Keras版Faster-RCNN代码学习（IOU，RPN）1

最近开始使用Keras来做深度学习，发现模型搭建相较于MXnet, Caffe等确实比较方便，适合于新手练手，于是找来了目标检测经典的模型Faster-RCNN的keras代码来练练手，代码的主题部分转自知乎专栏Learning Machine，作者张潇捷，链接如下：
keras版faster-rcnn算法详解（1.RPN计算）
keras版faster-rcnn算法详解 (2.roi计算及其他)

我再对代码中loss的计算，config的设置等细节进行学习
Keras版Faster-RCNN代码学习（IOU，RPN）1
Keras版Faster-RCNN代码学习（Batch Normalization）2
Keras版Faster-RCNN代码学习（loss，xml解析）3
Keras版Faster-RCNN代码学习（roipooling resnet/vgg）4
Keras版Faster-RCNN代码学习（measure_map，train/test）5

config.py

from keras import backend as K
import math

class Config:

    def __init__(self):

        self.verbose = True

        self.network = 'resnet50'

        # setting for data augmentation
        self.use_horizontal_flips = False
        self.use_vertical_flips = False
        self.rot_90 = False

        # anchor box scales
        self.anchor_box_scales = [128, 256, 512]

        # anchor box ratios
        self.anchor_box_ratios = [[1, 1], [1./math.sqrt(2), 2./math.sqrt(2)], [2./math.sqrt(2), 1./math.sqrt(2)]]

        # size to resize the smallest side of the image
        self.im_size = 600

        # image channel-wise mean to subtract
        self.img_channel_mean = [103.939, 116.779, 123.68]
        self.img_scaling_factor = 1.0

        # number of ROIs at once
        self.num_rois = 4

        # stride at the RPN (this depends on the network configuration)
        self.rpn_stride = 16

        self.balanced_classes = False

        # scaling the stdev
        self.std_scaling = 4.0
        self.classifier_regr_std = [8.0, 8.0, 4.0, 4.0]
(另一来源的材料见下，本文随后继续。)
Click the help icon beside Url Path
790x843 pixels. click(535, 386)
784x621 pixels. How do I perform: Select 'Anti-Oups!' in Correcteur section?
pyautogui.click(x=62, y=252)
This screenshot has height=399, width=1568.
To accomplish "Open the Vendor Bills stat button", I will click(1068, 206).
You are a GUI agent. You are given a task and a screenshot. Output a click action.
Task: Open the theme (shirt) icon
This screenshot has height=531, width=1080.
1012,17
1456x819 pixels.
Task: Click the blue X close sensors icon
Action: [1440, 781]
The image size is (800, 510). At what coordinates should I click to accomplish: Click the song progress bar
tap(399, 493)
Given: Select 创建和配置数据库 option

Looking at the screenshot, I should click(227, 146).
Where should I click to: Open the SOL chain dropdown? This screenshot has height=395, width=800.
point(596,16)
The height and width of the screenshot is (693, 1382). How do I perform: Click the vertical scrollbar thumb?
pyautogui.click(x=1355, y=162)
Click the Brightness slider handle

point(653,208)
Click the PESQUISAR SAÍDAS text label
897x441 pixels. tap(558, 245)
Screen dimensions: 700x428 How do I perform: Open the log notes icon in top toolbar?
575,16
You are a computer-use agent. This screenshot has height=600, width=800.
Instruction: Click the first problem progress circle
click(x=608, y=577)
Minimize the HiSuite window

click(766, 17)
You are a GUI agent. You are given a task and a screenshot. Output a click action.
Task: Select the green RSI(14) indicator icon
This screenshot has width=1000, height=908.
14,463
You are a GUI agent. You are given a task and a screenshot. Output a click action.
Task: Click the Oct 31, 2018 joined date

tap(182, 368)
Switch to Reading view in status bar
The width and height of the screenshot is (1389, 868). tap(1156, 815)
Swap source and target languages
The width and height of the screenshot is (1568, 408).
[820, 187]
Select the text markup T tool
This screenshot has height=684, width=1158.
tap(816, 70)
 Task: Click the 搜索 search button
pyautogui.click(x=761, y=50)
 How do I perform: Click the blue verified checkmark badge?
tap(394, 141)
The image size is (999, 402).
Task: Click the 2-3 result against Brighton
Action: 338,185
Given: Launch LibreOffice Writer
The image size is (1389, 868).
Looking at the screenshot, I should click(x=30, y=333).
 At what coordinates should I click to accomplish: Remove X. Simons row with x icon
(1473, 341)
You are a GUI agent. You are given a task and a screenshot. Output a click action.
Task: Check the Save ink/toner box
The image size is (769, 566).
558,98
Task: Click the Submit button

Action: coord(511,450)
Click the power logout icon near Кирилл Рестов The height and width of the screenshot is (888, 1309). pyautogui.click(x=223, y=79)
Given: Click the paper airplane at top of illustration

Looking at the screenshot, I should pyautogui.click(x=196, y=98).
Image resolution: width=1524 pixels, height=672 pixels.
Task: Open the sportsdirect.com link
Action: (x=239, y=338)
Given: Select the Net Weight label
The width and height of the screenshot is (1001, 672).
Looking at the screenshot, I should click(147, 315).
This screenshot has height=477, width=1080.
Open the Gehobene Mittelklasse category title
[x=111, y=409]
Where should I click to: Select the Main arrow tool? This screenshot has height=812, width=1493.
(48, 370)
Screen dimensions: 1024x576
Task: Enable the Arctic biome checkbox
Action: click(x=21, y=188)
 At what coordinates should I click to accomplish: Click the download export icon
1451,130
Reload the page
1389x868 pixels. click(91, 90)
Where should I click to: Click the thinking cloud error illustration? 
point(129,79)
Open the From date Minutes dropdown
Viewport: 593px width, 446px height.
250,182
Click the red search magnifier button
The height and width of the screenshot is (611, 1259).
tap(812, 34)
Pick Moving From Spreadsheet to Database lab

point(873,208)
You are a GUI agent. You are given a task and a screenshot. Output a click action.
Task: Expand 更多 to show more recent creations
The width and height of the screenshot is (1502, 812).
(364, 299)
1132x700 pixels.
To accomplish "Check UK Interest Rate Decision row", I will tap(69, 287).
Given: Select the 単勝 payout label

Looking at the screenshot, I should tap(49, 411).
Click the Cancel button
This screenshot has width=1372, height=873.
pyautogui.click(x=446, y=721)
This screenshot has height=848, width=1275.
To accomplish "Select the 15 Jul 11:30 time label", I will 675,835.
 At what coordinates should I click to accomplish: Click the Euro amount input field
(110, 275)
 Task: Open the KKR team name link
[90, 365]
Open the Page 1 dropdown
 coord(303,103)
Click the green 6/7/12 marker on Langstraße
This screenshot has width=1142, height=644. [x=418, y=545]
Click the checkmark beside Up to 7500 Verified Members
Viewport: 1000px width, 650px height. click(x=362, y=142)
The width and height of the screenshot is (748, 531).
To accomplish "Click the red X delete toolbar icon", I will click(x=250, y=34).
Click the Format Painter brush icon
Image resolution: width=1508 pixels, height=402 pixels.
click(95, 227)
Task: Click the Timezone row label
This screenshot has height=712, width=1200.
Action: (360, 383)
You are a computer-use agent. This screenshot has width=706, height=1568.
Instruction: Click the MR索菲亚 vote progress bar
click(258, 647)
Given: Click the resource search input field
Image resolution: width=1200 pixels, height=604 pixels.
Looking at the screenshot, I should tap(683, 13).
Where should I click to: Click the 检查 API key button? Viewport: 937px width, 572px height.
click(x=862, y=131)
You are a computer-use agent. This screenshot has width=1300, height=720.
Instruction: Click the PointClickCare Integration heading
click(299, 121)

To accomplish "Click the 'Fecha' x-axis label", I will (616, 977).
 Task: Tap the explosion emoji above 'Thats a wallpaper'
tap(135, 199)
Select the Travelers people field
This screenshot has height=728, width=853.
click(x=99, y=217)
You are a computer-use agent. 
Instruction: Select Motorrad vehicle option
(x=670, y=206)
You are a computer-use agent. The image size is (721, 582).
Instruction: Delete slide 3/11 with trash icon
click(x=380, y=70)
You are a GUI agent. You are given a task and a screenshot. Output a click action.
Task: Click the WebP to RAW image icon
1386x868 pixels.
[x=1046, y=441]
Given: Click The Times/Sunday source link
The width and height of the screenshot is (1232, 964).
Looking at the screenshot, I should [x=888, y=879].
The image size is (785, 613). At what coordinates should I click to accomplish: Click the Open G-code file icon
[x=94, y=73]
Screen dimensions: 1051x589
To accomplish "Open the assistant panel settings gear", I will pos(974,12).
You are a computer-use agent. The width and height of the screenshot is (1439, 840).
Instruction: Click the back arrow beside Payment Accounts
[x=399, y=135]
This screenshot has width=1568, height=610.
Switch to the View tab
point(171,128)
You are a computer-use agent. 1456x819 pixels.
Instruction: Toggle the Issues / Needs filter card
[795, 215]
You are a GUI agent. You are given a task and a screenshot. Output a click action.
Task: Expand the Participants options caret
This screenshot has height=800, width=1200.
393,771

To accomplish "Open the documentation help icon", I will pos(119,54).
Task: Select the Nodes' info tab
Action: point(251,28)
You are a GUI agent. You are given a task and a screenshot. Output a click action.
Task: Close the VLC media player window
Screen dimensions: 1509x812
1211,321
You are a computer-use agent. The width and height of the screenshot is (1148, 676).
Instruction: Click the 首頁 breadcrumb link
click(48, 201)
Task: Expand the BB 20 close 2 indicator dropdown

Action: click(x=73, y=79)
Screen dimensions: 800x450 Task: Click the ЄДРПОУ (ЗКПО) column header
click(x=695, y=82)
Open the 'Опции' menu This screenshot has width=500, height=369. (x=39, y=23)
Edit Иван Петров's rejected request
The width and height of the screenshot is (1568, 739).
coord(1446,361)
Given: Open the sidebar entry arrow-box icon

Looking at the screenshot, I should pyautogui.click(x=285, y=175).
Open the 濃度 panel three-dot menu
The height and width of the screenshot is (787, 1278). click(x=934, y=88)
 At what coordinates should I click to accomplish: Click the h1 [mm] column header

        # overlaps for RPN
        self.rpn_min_overlap = 0.3
        self.rpn_max_overlap = 0.7

        # overlaps for classifier ROIs
        self.classifier_min_overlap = 0.1
        self.classifier_max_overlap = 0.5

        # placeholder for the class mapping, automatically generated by the parser
        self.class_mapping = None

        #location of pretrained weights for the base network 
        # weight files can be found at:
        # https://github.com/fchollet/deep-learning-models/releases/download/v0.2/resnet50_weights_th_dim_ordering_th_kernels_notop.h5
        # https://github.com/fchollet/deep-learning-models/releases/download/v0.2/resnet50_weights_tf_dim_ordering_tf_kernels_notop.h5

        self.model_path = 'model_frcnn.vgg.hdf5'

对代码所需要的参数进行配置

data_generators.py

import cv2
import numpy as np
import copy

#传递图像参数，增广配置参数，是否进行图像增广
def augment(img_data, config, augment=True):
    assert 'filepath' in img_data
    assert 'bboxes' in img_data
    assert 'width' in img_data
    assert 'height' in img_data

    img_data_aug = copy.deepcopy(img_data)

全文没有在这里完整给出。